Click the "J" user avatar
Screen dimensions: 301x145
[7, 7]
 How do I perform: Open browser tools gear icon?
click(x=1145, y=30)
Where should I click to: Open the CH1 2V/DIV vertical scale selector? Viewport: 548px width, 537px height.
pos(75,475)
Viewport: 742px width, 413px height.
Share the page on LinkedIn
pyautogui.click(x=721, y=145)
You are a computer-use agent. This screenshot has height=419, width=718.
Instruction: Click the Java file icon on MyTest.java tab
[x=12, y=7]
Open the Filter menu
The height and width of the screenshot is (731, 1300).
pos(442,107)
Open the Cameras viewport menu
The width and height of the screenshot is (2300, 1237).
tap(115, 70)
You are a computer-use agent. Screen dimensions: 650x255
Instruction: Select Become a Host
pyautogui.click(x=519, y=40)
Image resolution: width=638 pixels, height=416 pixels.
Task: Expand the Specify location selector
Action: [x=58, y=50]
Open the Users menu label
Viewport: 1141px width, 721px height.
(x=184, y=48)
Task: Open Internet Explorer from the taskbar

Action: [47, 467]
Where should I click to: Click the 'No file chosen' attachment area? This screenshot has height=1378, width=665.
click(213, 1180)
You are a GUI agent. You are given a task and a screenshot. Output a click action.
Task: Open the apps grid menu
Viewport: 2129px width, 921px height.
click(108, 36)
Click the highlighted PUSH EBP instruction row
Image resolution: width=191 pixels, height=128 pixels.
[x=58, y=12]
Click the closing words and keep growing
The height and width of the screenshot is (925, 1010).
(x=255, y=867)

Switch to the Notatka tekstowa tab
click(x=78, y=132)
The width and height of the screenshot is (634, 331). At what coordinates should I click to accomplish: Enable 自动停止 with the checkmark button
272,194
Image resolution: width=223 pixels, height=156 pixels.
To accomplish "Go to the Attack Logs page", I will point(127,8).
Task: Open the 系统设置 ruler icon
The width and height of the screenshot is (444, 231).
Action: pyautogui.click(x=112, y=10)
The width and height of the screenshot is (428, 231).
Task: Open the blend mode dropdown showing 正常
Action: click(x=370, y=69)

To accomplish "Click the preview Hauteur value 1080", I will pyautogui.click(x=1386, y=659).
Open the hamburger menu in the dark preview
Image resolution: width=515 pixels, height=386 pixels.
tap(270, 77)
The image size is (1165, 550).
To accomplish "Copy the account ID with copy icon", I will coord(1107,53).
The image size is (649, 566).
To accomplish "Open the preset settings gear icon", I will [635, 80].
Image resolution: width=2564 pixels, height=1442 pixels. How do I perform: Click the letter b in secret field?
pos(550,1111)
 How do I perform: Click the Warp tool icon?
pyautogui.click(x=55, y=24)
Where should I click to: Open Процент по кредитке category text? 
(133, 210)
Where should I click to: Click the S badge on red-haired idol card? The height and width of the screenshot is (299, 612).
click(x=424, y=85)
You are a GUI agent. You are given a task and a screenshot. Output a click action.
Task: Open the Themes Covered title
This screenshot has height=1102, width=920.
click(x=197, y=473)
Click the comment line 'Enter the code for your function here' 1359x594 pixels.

+ + + + +

OBJECTIVE: Rewrite the data from the line with "Image resolution: width=223" up to and including the line with "Action: click(x=370, y=69)", swapping "Attack Logs" for "Audit Logs" and changing nothing else.

ANSWER:
Image resolution: width=223 pixels, height=156 pixels.
To accomplish "Go to the Audit Logs page", I will point(127,8).
Task: Open the 系统设置 ruler icon
The width and height of the screenshot is (444, 231).
Action: pyautogui.click(x=112, y=10)
The width and height of the screenshot is (428, 231).
Task: Open the blend mode dropdown showing 正常
Action: click(x=370, y=69)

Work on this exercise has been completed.